◆ **Required action**
Look through the listing below and write out exactly the lines from the line with "Open delivery docket" to the line with "Open the Απόλλων Σμύρνης club badge", both included, and no others.
☆ ☆ ☆ ☆
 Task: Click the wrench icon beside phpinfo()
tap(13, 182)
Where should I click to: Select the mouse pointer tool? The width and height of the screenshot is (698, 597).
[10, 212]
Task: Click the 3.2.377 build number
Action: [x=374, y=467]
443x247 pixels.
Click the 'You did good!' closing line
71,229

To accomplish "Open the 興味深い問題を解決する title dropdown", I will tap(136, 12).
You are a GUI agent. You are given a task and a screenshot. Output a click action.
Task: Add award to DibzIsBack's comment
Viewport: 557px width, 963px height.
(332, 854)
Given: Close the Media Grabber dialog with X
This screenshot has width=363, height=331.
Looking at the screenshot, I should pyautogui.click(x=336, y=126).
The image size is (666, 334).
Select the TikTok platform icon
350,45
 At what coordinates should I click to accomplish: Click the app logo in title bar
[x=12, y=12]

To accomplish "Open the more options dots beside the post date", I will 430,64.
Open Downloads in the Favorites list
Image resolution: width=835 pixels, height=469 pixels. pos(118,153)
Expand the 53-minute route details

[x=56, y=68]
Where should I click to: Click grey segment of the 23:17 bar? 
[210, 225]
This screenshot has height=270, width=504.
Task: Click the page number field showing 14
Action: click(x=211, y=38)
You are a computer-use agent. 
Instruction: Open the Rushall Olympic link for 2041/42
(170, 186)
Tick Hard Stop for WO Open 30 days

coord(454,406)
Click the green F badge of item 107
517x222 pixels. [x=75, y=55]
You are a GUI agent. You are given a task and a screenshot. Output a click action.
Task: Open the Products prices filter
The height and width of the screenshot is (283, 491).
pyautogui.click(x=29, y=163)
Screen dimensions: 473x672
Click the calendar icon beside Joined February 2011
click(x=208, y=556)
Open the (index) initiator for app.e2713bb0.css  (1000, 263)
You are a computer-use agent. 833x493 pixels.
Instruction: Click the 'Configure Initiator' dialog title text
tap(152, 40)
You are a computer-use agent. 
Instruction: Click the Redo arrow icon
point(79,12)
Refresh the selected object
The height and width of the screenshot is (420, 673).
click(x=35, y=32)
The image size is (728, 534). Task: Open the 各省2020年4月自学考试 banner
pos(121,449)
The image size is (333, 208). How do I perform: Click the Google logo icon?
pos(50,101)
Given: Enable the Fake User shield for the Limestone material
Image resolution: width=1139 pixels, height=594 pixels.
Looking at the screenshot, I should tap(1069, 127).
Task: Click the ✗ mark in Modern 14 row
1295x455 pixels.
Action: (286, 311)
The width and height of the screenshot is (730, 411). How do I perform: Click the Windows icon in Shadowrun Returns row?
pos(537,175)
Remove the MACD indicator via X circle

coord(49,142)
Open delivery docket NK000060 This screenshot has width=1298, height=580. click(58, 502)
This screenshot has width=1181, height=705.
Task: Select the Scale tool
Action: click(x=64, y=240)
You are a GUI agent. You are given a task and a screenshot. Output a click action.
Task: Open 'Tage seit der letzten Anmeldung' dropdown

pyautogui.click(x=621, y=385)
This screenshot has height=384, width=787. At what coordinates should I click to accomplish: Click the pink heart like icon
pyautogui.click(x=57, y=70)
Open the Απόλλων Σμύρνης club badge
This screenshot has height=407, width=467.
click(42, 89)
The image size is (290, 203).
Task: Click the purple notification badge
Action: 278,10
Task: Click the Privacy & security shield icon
☆ ☆ ☆ ☆
◆ **Task answer**
Open delivery docket NK000060 This screenshot has width=1298, height=580. click(58, 502)
This screenshot has width=1181, height=705.
Task: Select the Scale tool
Action: click(x=64, y=240)
You are a GUI agent. You are given a task and a screenshot. Output a click action.
Task: Open 'Tage seit der letzten Anmeldung' dropdown

pyautogui.click(x=621, y=385)
This screenshot has height=384, width=787. At what coordinates should I click to accomplish: Click the pink heart like icon
pyautogui.click(x=57, y=70)
Open the Απόλλων Σμύρνης club badge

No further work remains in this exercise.